久しぶりのサンドリヨンでの活動でマジックアワーに出演したのですが、まあ色々ありまして大火傷しましたよ。

あの放送の後、私のスマートフォンには数秒毎に菜々から恐ろしい数の着信がありました。

恐る恐る対応するとガトリング砲も真っ青な連射速度で色々言われましたよ。

妖精社かどこかで飲んでいたせいかあまり呂律が回っていませんでしたが、とりあえず私の真似に対してかなりご立腹だったようです。

今度、菜々の好きなウサミン星(千葉県)産のピーナッツをふんだんに使った料理を作るという和平交渉によって概ね合意を得られましたが、酔っ払い相手の交渉だった故即日撤回もあるかもしれません。

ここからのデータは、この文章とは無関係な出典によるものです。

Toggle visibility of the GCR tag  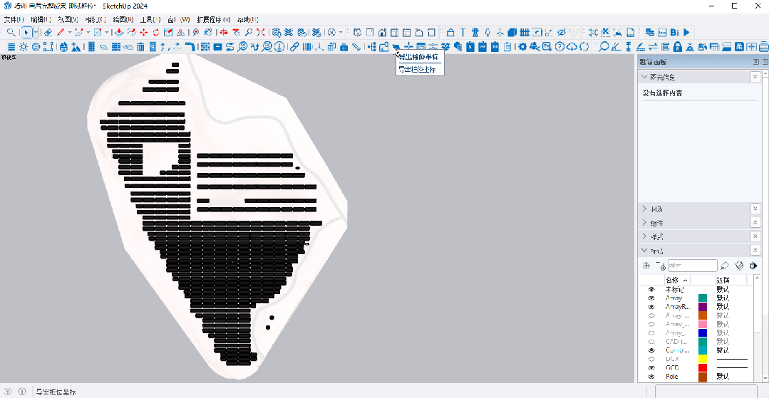coord(651,367)
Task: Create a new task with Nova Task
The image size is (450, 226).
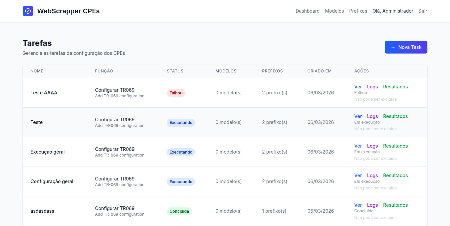Action: [406, 47]
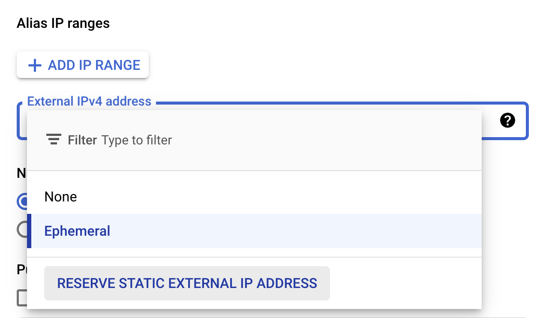Open help for External IPv4 address
The width and height of the screenshot is (546, 318).
(x=507, y=120)
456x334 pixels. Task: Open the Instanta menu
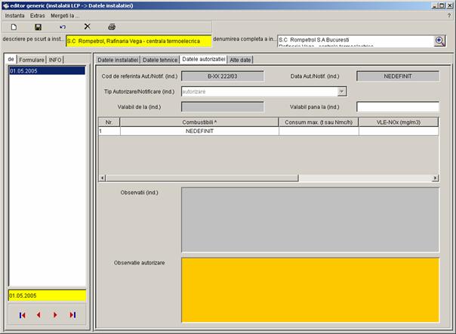14,15
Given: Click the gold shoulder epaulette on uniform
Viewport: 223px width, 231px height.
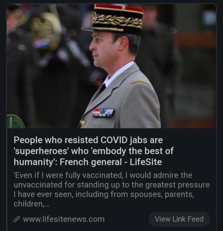Looking at the screenshot, I should click(141, 82).
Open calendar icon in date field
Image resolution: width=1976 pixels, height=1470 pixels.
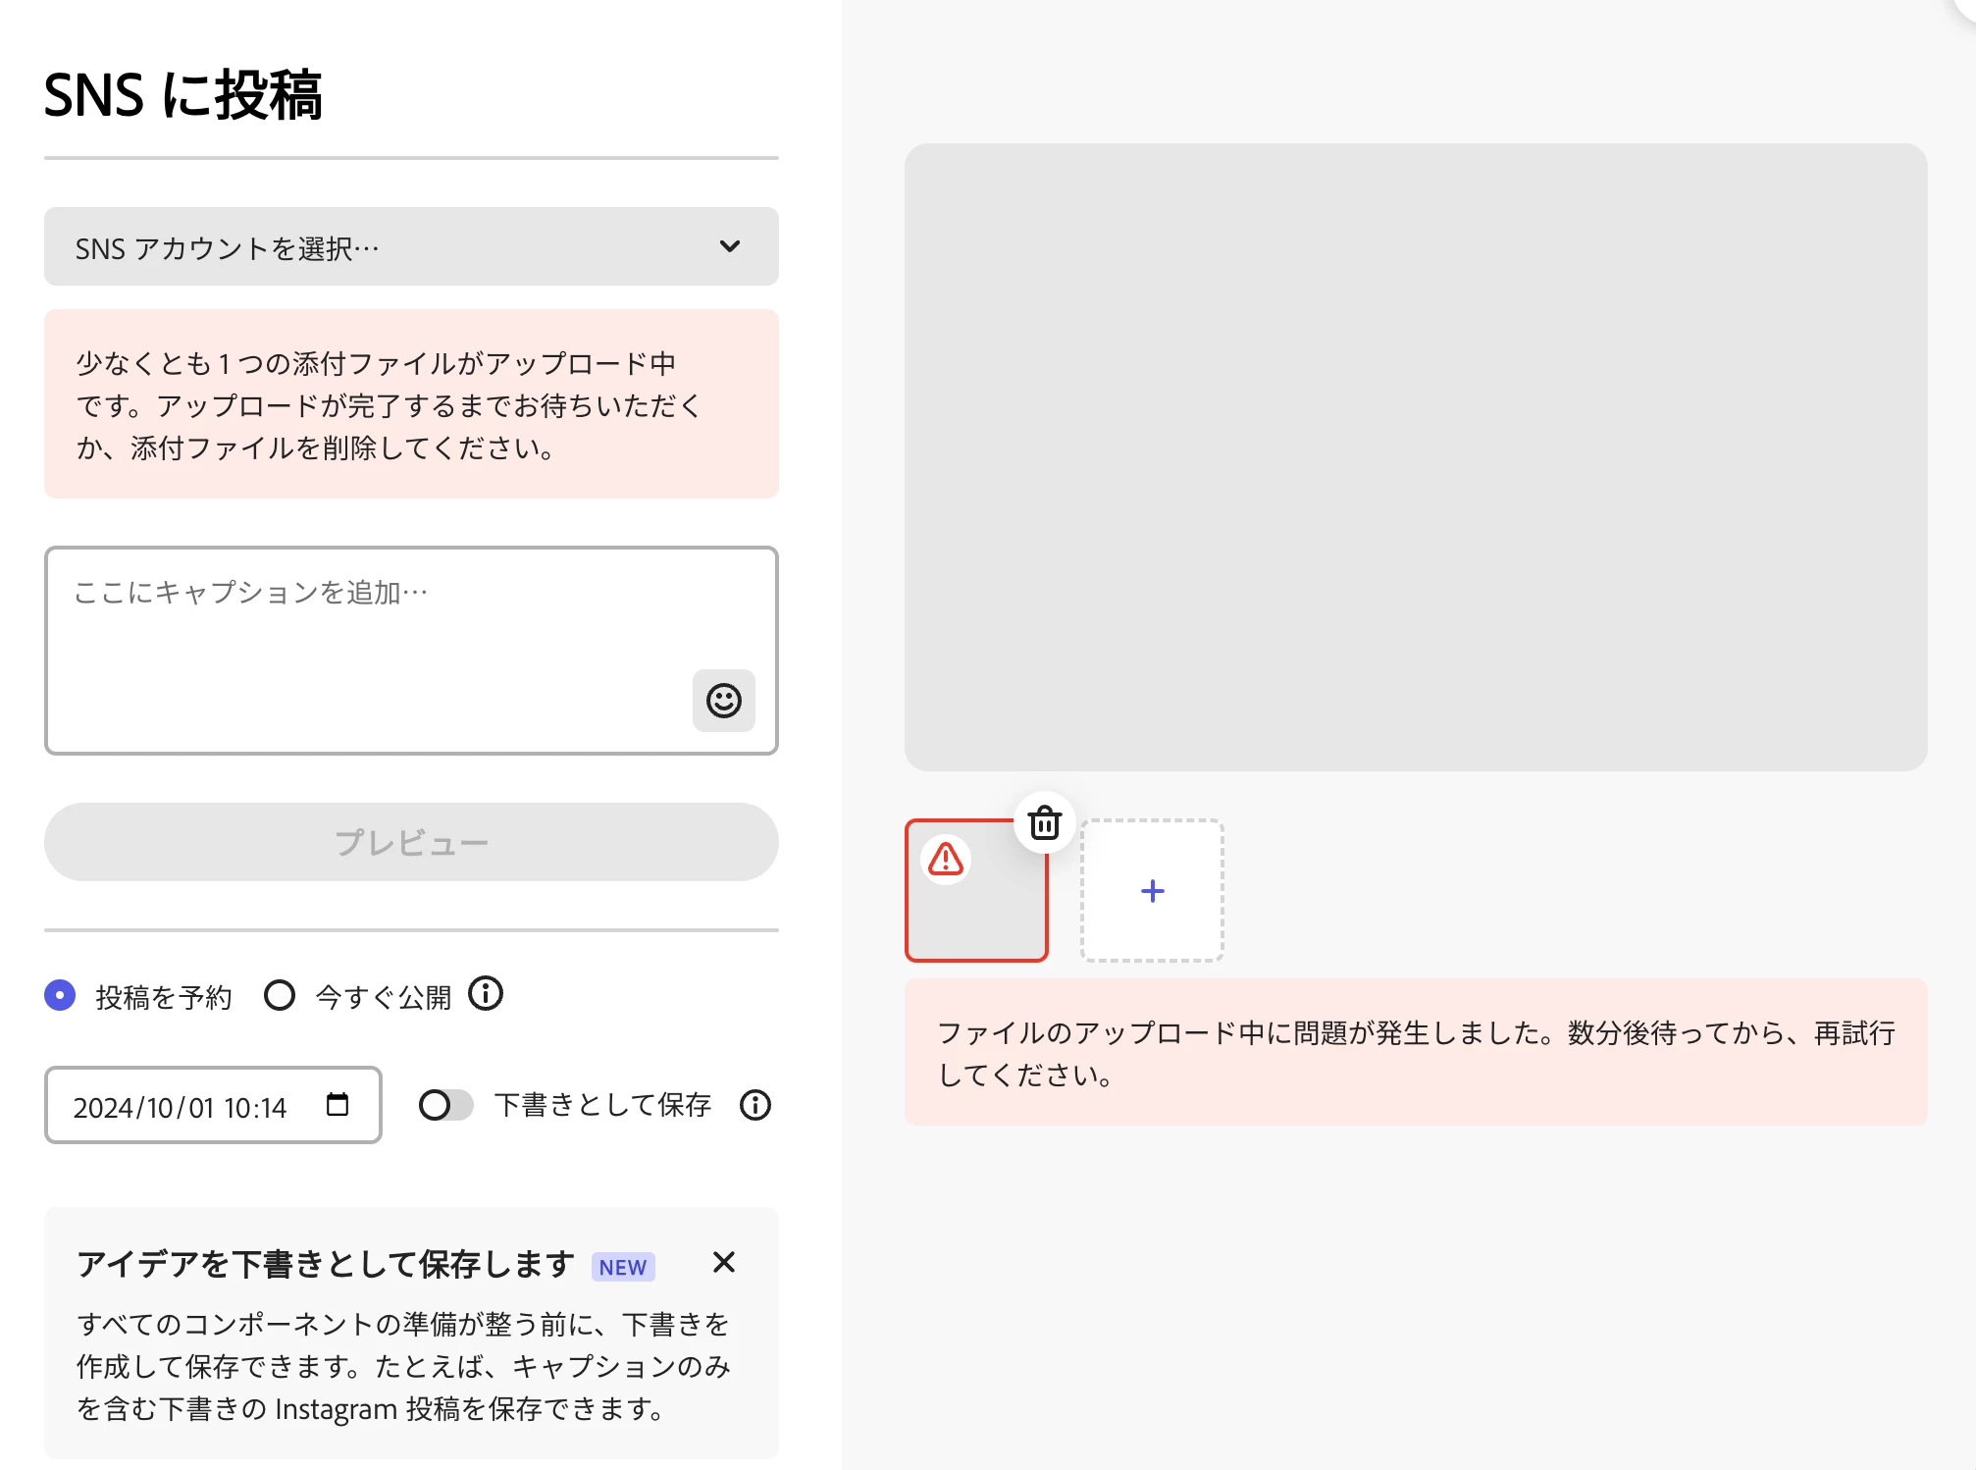click(338, 1105)
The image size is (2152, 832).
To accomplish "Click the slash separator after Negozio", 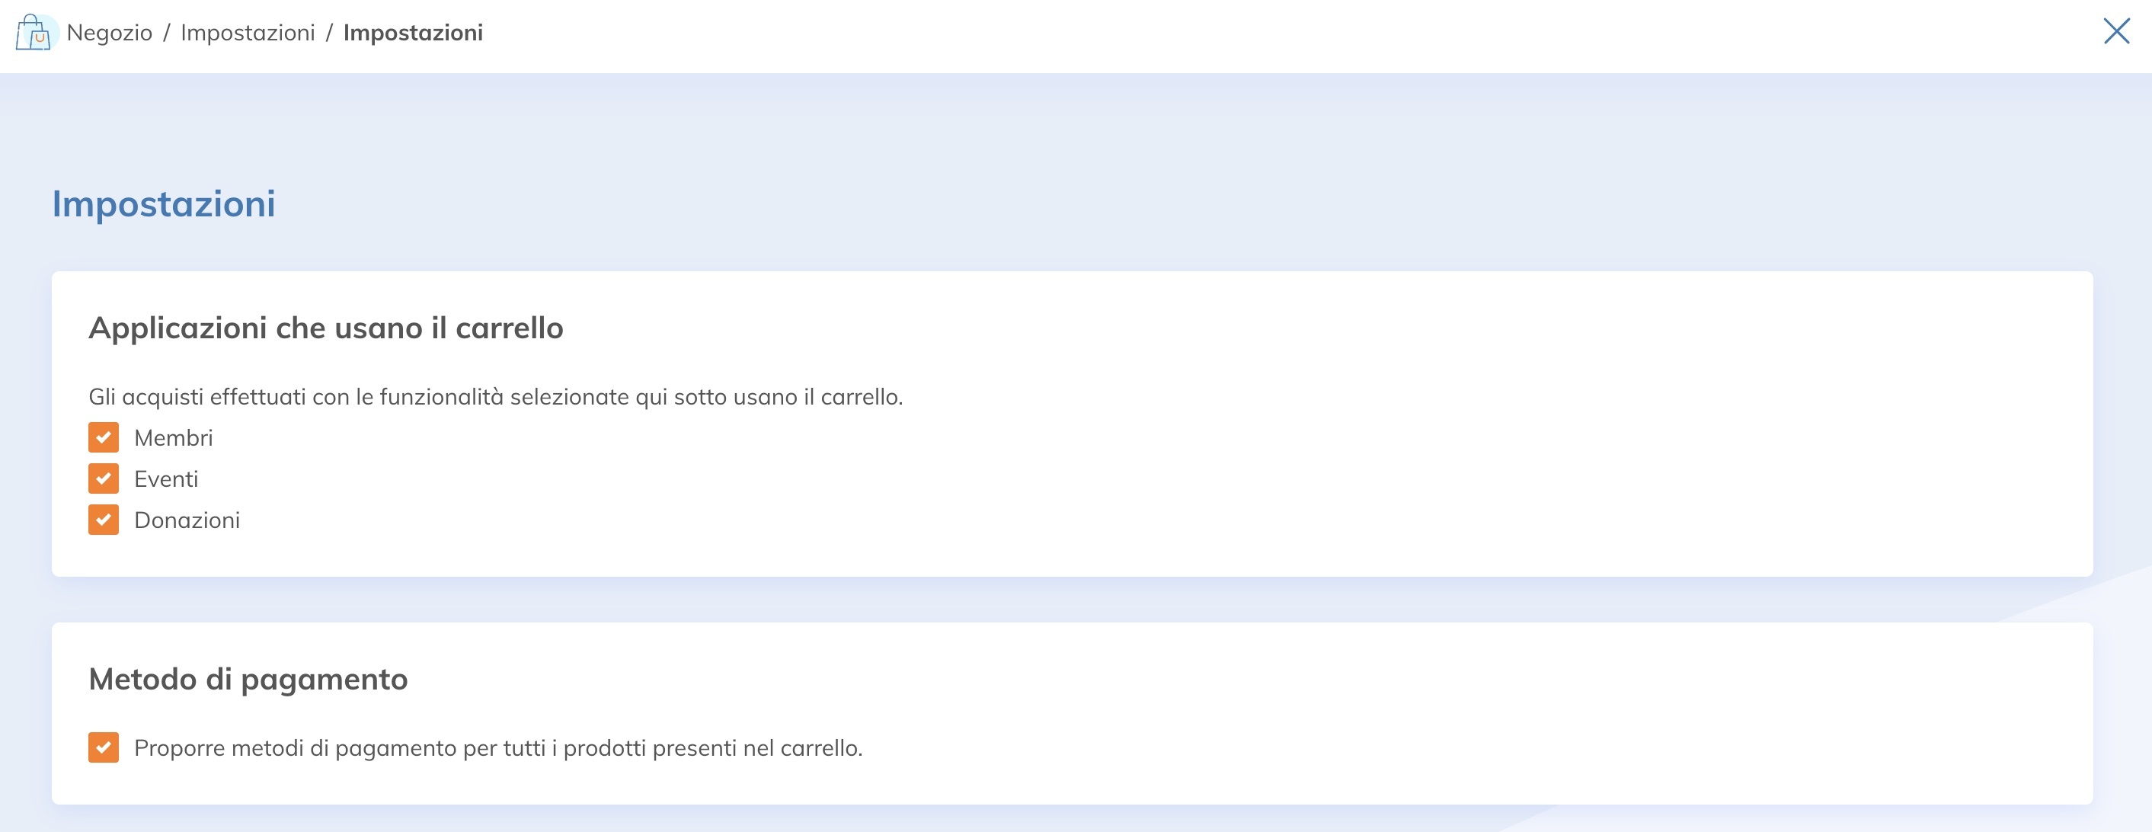I will pyautogui.click(x=167, y=33).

個人的には菜々の特徴を活かした熱演だったと思うのですが、真実は時として悪意に満ちた嘘よりも鋭く人を斬りつけますから、もう少し配慮するべきだったのかもしれませんね。

私はその場の雰囲気に流されてやらかすことが多いので気を付けているつもりなのですが、前世から引き継がれている性格の矯正は容易ではありません。

本格的に精神改造をすれば不可能ではありませんが、それはもう渡 七実ではなく、その皮を被った別の誰かでしょう。

 

 

「七実さん、お肉はこんな感じでいいですか?」

 

「そうですね、それくらいでいいでしょう」

 

 

ミンチのイメージが強い為か、ちひろの見せてきたお肉は若干叩きすぎな気もしますが、これくらいなら十分誤差の範囲内でしょうから問題ないでしょう。

しかし、もしかしたらとは思っていましたが本当に参加してくるとはちょっとビックリですよ。

私は現在、佐久間さんと出演する料理バトル番組の予行練習として作る料理の手順等を確認しています。

今回の課題はハンバーグであり、レシピも『師匠にお任せします』と言われたので私の一押しレシピを用意しました。

それで、本番で手間取ったりしないように一度通しをしようという話になり、佐久間さんの強い要望でプロデューサー達に味見役をしてもらおうということになったのです。

佐久間さんが麻友Pにそういった感情を抱いているのは把握していますし、アイドル活動中は現状維持に努めると言質はとっていますので、特に邪魔をする必要はないと判断し了承しました。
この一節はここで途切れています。